DYNASTY OFFICIAL· 2026.05.20
Quantum Stabilizerシリーズ開発秘話
執筆: DYNASTY 開発チーム

スタビライザーは「ブレを消す道具」ではなく「狙いを邪魔しない道具」。Quantum シリーズが行き着いた設計思想を開発者が語ります。
スタビライザーの役割は、見た目以上に奥深いものです。一般には「弓のブレを抑えるおもり」と思われがちですが、本当の仕事は三つあります。重心を下げて弓を立ちやすくすること、リリースの瞬間に生まれるねじれ(トルク)を抑えること、そして発射後の振動を素早く、素直に収束させることです。
Quantum Stabilizer シリーズの開発は、トップ選手の「あと一歩、狙いがまとまり切らない」という声から始まりました。
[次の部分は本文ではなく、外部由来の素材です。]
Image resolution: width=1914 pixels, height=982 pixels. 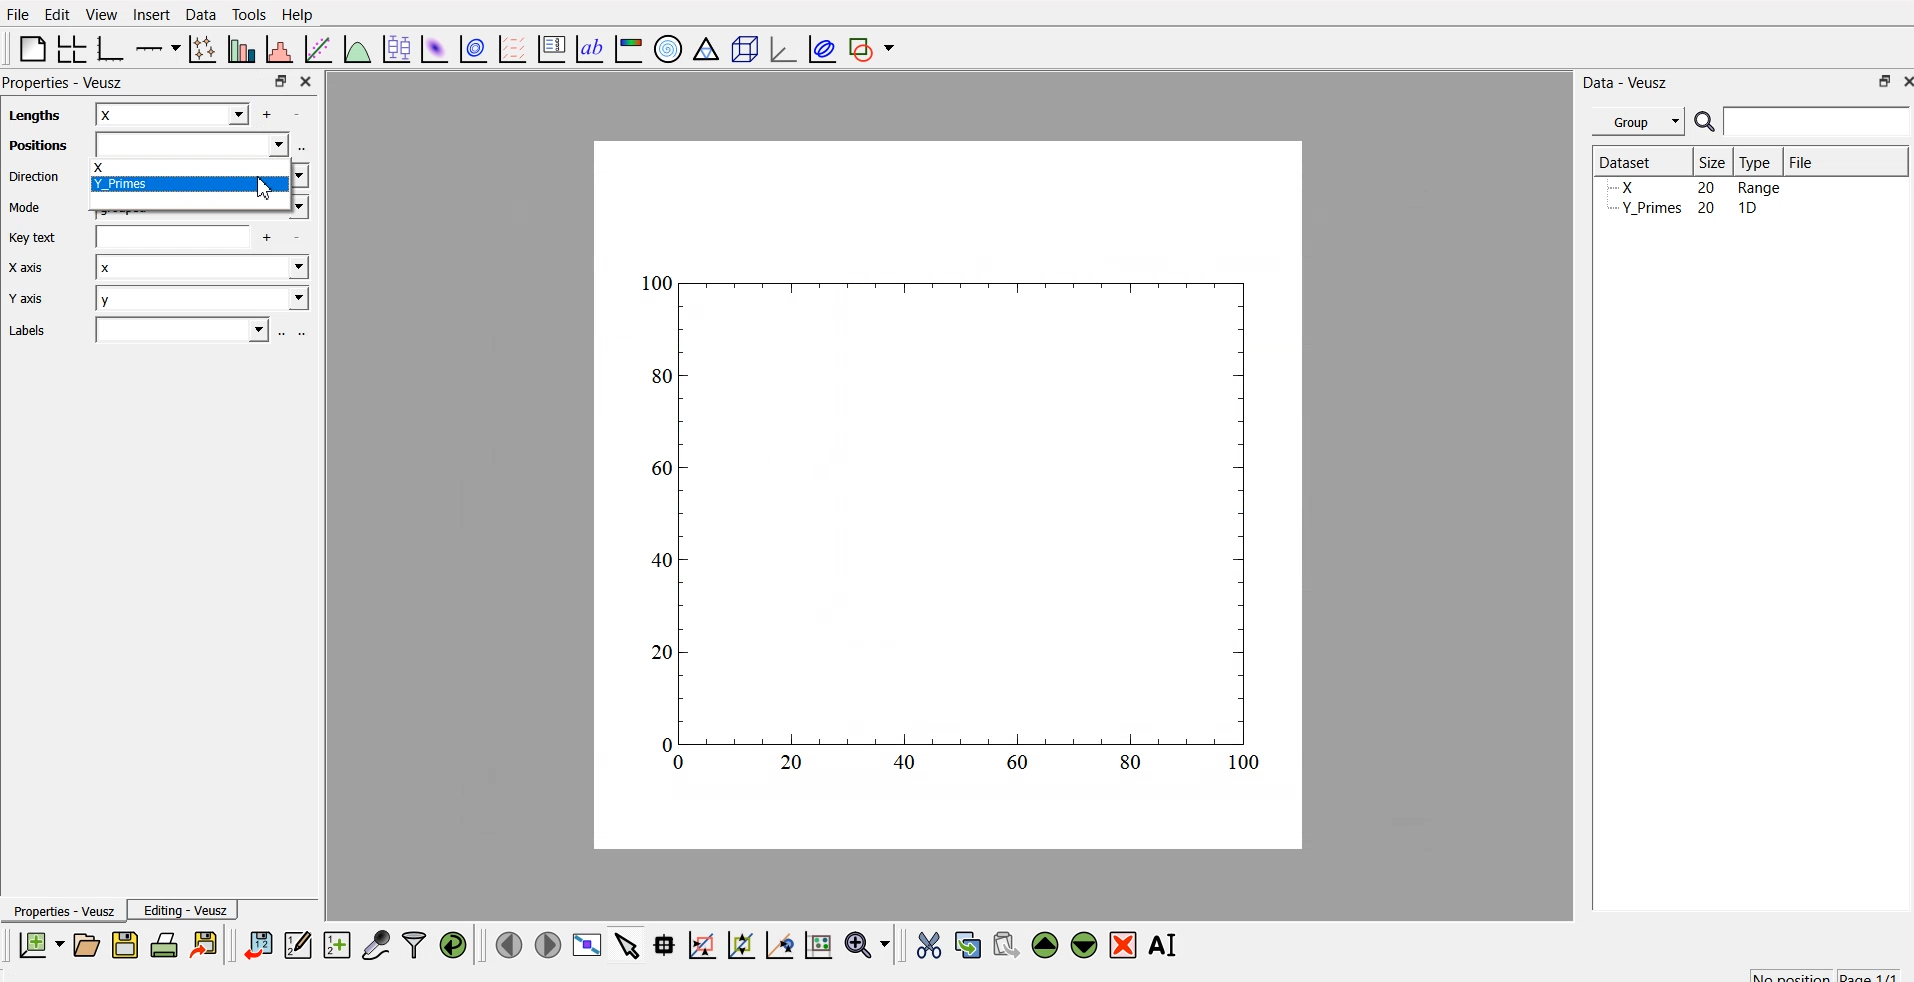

私たちがまず向き合ったのは、剛性と振動吸収という相反する要素のバランスです。ロッドが硬すぎれば衝撃が押し手に残り、柔らかすぎれば復元が遅れてエイミング中に狙いが流れる。カーボンの積層構成を何度も組み替え、先端ダンパーの硬度を細かく刻みながら、最適点を探していきました。
到達したのは、芯材に高弾性カーボンを用い、先端側の振動吸収層だけを厚くする考え方です。手元に伝わる微振動を抑えながら、フルドローでの静止と、リリース後のサイトピンの素直な戻りを両立させること。これが Quantum の狙いでした。
70m を撃ち切る集中力は、機材が「いつもと同じ」であってこそ保てます。アーチャーの狙いを邪魔しないこと——それが Quantum Stabilizer の設計思想です。